### INSTRUCTIONS TO FOLLOW
Reproduce the following records line for line, with no changes.

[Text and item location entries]
········

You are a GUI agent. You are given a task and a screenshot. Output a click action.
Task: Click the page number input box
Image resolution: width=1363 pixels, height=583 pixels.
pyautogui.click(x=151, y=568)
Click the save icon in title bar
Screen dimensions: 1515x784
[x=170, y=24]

········

### RESPONSE BELOW
You are a GUI agent. You are given a task and a screenshot. Output a click action.
Task: Click the page number input box
Image resolution: width=1363 pixels, height=583 pixels.
pyautogui.click(x=151, y=568)
Click the save icon in title bar
Screen dimensions: 1515x784
[x=170, y=24]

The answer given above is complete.